Der Hauptteil der bäuerlichen Kleidung bestand aus einem Hemd, das aus Leinen oder Hanf genäht wurde. Oft wurden Hemden mit Volants, Stickereien oder Applikationen verziert. Zu wichtigen Ereignissen und Feiertagen trugen die Bauern elegante Kleidung – heller und mit Elementen des Musters verziert. Auch im Winter trugen die Bauern Pelzmäntel, Stiefel und Stiefel.

Nahrung

Das Hauptnahrungsmittel der Bauern waren Brot und Brei. Das Brot wurde aus Roggenmehl gebacken, der Brei wurde aus Buchweizen, Gerste oder Haferflocken hergestellt.

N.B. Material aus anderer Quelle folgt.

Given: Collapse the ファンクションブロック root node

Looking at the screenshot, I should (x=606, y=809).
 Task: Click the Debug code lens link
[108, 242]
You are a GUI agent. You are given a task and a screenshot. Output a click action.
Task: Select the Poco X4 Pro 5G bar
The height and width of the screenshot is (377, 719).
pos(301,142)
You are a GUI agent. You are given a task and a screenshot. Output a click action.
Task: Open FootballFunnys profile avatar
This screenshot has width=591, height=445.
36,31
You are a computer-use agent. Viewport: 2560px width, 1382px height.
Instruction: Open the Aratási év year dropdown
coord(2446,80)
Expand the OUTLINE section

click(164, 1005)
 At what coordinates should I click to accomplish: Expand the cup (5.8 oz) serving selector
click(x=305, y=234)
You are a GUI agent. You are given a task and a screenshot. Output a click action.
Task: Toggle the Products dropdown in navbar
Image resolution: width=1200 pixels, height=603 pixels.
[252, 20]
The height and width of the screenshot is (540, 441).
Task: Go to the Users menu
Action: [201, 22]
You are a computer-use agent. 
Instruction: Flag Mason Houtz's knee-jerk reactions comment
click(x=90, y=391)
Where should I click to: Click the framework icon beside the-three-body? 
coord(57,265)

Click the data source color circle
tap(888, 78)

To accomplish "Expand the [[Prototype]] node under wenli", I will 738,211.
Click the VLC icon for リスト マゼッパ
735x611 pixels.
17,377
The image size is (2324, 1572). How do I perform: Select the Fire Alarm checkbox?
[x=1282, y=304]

Die Bauern aßen auch eine Vielzahl von Gemüse (Kohl, Karotten, Zwiebeln, Kartoffeln), Beeren, Pilzen und Fisch. Ein wichtiger Teil der bäuerlichen Ernährung war Tee.

Arbeitstätigkeit

Die Bauern in Russland beschäftigten sich mit Landwirtschaft, Viehzucht, Fischerei und Handwerk. Die Hauptarbeit war die Landwirtschaft – das Säen und Ernten von Getreide. Die Bauern bauten auch Gemüse und Schafe, Hühner und Schweine an. Von Zeit zu Zeit gingen sie zum Angeln, um ihre Nahrungsvorräte aufzufüllen. Darüber hinaus beschäftigten sich einige Bauern mit Handwerken wie dem Schmieden, dem Weben von Weingütern und der Holzbearbeitung.

Merkmale des Alltagslebens

Im bäuerlichen Leben gab es viele verschiedene Bräuche und Traditionen. Die Bauern glaubten an verschiedene Aberglauben und führten viele Rituale und Feste durch. Sie gaben auch ihr Wissen und ihre Fähigkeiten von Generation zu Generation weiter, um ihnen zu helfen, das ländliche Leben zu überleben.